わたしもいつかグンデル屋さんになりたい…!

 

わたしのジャワでの師匠は、ワヤンのグンデル屋さんとして有名な方です。色々な人に尋ねても、「グンデル習うならこの人がいいよ!」といちばんに名前が挙がります。実際お話してみるととても気さくな先生で、レッスン中もいつも励ましてくださるので、モチベーションも高まり、元気が出ます。

 

当初はダランの歌の伴奏を教えてくださいと言って、実際少し習ったのですが、それよりもまずは基礎固めということでここ数ヶ月は普通の曲に使うグンデルの音型を習っています。

 

年末から大学がお休みになり、時間ができたので、年末年始は怒濤のまいにちレッスンをすることに。元旦と土日を除き、12月28日から、1月11日までレッスンをしました。

 

レッスンのメニューは、この前シンガポールの人たちと一緒にJinemanを習った他に、グンデルで、ある音からある音までの音型のパターン(セレselehからセレまでのチェンコcengkok)を全部習うことがメインでした。

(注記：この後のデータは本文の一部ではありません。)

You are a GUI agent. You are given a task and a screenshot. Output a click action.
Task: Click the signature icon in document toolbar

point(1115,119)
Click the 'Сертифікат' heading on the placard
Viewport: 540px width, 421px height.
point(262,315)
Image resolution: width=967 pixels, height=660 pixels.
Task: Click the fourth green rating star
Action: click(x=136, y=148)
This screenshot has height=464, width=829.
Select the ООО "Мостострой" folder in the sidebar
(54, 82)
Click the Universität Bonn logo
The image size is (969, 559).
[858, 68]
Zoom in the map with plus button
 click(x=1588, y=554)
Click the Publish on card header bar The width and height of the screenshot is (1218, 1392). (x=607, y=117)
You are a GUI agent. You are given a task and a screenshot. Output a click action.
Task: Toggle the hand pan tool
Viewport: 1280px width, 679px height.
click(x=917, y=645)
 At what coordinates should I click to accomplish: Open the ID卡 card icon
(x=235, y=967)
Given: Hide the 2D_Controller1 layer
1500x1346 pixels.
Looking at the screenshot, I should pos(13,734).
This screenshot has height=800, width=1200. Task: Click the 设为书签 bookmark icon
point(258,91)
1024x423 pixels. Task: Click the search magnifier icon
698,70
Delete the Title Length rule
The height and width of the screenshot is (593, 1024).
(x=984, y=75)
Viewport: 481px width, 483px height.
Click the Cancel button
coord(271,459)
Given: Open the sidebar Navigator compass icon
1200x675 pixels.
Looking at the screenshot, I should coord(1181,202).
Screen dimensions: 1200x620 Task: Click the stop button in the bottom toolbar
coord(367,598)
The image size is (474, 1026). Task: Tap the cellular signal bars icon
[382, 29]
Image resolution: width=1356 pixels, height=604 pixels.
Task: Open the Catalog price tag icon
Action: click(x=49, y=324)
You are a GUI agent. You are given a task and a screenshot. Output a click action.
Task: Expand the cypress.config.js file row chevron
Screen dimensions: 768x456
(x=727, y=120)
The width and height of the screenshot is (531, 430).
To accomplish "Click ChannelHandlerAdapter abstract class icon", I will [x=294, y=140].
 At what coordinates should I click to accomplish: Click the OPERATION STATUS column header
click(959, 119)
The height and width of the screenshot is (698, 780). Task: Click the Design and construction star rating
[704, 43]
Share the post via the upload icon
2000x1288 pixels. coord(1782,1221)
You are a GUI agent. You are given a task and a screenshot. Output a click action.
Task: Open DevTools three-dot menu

ガムランの楽譜には、すべての情報が書かれているわけではなく、楽器によっては楽譜に演奏の仕方が書いていないものも多いのですが、グンデルもそうした楽器の一つです。今回こうしたパターンを習うのは、最終的に楽譜を見て自分で使用する音型を分析し、弾けるようにするためでした。パターンはかなりあるので、基本的なものを習いました。そして、「君はダランなんだから、なんでもできなきゃいけないよ。」ということで、太鼓、ガンバン、スリンも習いました。

 

しばらくレッスンを続けてきて、少しずつ自分で楽譜を分析できるようになってはきたものの、まだまだところどころ自分だけでは分析できないものも出てくるというのが現状です。なので、今回こうしてざっとパターンを習えたことはかなり勉強になりました。ただ、数が多く、また、拍と拍の間隔(イロモirama)によってもパターンが少し変わってくるので、まだきちんと消化できていませんが、これから練習を重ねて自分のものにしようと思います。

 

先生の教え方は、大学の先生であるということもあり、とてもシステマティックです。

複雑なグンデルの音型を全部楽譜にしたり、最初に曲の概要を大まかに説明したりしながら、丁寧に教えてくださいます。教え方には色々あると思いますし、楽譜を使うことも善し悪しということはあると思いますが、わたしは、正直すぐ真似したり覚えたりできる方ではないので、楽譜に書いてくださるのはありがたいです。何より構造が可視化されると頭が整理されるので、覚えやすいです。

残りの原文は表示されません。